Nouveau rebondissement dans les dossiers judiciaires liés à la famille du président déchu Zine El Abidine Ben Ali. La justice française a officiellement opposé une fin de recevoir à la demande d’extradition de Halima Ben Ali, une information confirmée ce mercredi 1er avril 2026 par l’Agence France-Presse (AFP). Cette décision marque un tournant dans la procédure engagée contre la fille de Ben Ali, recherchée par les autorités tunisiennes pour des infractions financières.
L’affaire avait pris une dimension concrète à l’automne 2025, lors de l’interpellation de Halima Ben Ali dans un aéroport parisien. Depuis cette arrestation, le bras de fer juridique s’était cristallisé autour des garanties de sécurité et d’équité judiciaire en cas de retour forcé à Tunis. Lors des audiences, sa défense a plaidé avec vigueur contre son renvoi.
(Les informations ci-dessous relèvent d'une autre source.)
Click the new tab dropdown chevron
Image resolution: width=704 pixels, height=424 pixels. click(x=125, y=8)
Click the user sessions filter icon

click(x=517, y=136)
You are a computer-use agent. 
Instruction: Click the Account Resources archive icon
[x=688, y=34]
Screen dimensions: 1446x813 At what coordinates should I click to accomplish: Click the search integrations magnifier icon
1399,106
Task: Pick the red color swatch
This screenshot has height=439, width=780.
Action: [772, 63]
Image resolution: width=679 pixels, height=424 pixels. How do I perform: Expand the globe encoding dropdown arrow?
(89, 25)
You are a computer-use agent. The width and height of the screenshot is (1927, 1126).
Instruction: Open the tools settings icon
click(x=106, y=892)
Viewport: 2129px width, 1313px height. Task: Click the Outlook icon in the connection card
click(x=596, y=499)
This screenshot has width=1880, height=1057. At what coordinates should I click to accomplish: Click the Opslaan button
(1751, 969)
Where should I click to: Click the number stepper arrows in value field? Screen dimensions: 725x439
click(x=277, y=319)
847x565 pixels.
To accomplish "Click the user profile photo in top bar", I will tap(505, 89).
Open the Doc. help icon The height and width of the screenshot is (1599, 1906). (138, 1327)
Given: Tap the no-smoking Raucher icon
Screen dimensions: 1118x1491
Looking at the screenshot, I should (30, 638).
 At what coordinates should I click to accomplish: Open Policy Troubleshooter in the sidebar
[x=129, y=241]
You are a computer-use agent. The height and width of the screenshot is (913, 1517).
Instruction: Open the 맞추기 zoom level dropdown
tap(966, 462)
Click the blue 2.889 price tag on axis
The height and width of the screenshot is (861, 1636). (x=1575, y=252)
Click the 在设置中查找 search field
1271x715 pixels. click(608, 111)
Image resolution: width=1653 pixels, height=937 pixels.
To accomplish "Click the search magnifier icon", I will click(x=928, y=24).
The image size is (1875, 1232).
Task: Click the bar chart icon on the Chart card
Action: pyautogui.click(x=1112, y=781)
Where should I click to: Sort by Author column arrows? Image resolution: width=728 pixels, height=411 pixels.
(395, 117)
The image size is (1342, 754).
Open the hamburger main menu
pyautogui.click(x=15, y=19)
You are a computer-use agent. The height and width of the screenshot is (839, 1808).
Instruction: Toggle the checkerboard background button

L’argumentaire de la défense a été particulièrement incisif, qualifiant une éventuelle extradition de véritable « arrêt de mort » pour sa cliente, invoquant des risques majeurs pour son intégrité.
Ce refus de la part des tribunaux français constitue un camouflet pour la justice tunisienne, qui tente depuis plusieurs années de rapatrier les membres du clan Ben Ali faisant l’objet de poursuites pour corruption et malversations financières.